• _Aim of the task_: Would you transcribe each entry precisely as it stands, setting aside any images?

(Data shown)

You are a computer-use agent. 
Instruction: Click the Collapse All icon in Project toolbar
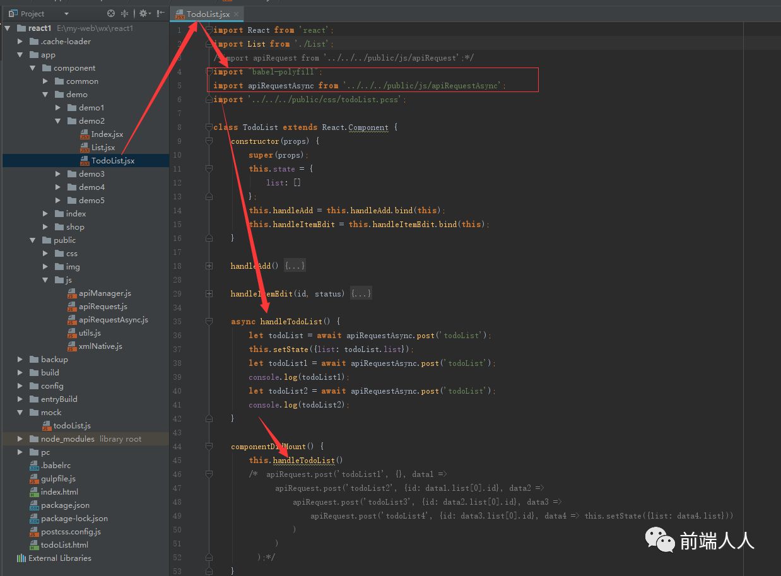pyautogui.click(x=125, y=13)
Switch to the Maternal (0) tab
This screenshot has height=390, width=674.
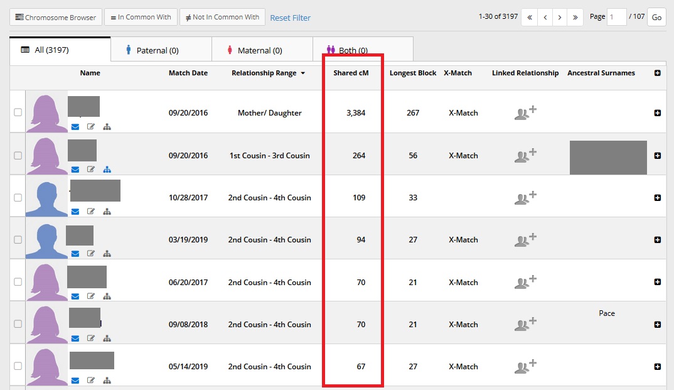[x=262, y=50]
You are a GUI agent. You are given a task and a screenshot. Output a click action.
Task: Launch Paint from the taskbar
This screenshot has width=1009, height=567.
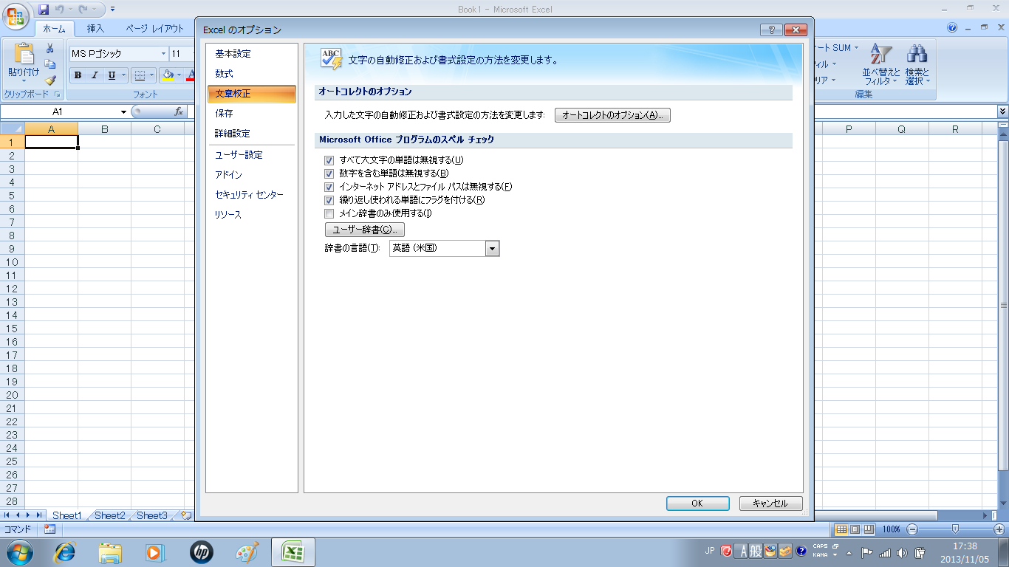click(x=247, y=552)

(End Data shown)

• _Your solution_:
You are a computer-use agent. 
Instruction: Click the Collapse All icon in Project toolbar
pyautogui.click(x=125, y=13)
Switch to the Maternal (0) tab
This screenshot has height=390, width=674.
[x=262, y=50]
You are a GUI agent. You are given a task and a screenshot. Output a click action.
Task: Launch Paint from the taskbar
This screenshot has width=1009, height=567.
click(x=247, y=552)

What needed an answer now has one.